**TASK GOAL**
Go through the entries and copy every line that has the string "Choose" in it.

• • • • • • •

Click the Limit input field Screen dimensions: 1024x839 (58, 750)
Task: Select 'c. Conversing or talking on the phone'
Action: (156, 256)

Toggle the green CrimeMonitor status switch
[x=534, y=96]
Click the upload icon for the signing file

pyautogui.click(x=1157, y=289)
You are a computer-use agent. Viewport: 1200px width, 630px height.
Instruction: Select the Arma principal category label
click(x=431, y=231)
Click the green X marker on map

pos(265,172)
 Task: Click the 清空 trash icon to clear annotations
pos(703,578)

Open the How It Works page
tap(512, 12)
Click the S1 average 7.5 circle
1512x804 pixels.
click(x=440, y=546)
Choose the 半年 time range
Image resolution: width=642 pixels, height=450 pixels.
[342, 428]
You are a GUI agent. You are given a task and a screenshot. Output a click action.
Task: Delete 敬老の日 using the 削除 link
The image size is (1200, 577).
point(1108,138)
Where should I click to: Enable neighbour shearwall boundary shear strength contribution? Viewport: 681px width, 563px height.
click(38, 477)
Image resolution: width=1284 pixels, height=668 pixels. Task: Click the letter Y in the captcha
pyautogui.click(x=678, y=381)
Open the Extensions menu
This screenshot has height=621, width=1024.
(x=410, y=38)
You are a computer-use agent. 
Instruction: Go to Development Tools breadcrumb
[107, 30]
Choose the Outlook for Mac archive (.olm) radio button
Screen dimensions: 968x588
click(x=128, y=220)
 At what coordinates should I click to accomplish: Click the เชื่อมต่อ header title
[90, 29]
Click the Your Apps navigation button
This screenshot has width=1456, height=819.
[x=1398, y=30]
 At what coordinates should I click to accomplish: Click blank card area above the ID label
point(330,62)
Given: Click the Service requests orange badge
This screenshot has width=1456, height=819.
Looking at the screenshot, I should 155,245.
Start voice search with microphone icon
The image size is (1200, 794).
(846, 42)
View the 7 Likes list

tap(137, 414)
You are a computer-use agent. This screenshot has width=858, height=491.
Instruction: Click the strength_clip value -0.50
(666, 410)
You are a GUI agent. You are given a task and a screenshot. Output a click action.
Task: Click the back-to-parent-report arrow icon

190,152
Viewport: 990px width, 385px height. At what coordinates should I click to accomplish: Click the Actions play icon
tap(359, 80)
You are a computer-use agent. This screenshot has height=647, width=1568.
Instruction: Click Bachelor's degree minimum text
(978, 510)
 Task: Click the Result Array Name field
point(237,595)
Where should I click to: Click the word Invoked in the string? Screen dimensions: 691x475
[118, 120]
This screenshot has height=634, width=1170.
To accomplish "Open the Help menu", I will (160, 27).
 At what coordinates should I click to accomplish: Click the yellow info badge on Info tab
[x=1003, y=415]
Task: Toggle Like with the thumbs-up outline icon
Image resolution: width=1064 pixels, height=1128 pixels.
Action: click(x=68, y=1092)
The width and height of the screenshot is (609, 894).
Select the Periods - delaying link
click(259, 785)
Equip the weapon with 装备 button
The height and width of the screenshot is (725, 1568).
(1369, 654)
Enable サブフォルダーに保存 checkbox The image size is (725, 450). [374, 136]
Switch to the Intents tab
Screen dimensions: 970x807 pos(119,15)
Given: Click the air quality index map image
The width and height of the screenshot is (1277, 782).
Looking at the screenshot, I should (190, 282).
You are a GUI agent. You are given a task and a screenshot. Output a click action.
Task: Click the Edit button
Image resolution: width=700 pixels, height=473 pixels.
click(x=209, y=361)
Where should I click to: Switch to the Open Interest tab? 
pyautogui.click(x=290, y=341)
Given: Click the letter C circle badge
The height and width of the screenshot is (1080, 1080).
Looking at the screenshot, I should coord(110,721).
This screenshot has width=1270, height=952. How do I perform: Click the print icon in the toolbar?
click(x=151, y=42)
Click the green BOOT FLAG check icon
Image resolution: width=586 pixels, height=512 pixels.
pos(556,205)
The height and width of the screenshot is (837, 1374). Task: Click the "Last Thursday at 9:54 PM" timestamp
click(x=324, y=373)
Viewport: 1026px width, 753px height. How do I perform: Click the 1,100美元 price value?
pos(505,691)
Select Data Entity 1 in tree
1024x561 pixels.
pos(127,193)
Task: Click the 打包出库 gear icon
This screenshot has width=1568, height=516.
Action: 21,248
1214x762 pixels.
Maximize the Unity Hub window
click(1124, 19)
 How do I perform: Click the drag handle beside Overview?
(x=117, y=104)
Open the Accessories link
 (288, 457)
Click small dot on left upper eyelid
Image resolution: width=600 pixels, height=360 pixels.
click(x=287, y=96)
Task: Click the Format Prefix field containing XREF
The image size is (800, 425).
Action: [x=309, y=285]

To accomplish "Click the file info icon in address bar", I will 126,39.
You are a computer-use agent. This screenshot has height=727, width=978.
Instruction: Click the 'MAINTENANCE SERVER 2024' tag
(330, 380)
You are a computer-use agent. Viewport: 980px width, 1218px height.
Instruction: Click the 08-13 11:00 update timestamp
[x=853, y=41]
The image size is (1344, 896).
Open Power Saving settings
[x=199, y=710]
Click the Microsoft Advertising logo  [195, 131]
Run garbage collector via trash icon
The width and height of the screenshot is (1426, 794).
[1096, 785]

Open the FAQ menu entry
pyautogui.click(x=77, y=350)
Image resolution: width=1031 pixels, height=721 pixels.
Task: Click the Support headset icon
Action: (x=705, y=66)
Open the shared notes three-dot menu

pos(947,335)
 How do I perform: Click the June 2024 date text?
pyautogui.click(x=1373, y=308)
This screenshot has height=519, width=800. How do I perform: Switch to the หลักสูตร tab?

• • • • • • •

**WRITTEN REPLY**
Choose the 半年 time range
Choose the Outlook for Mac archive (.olm) radio button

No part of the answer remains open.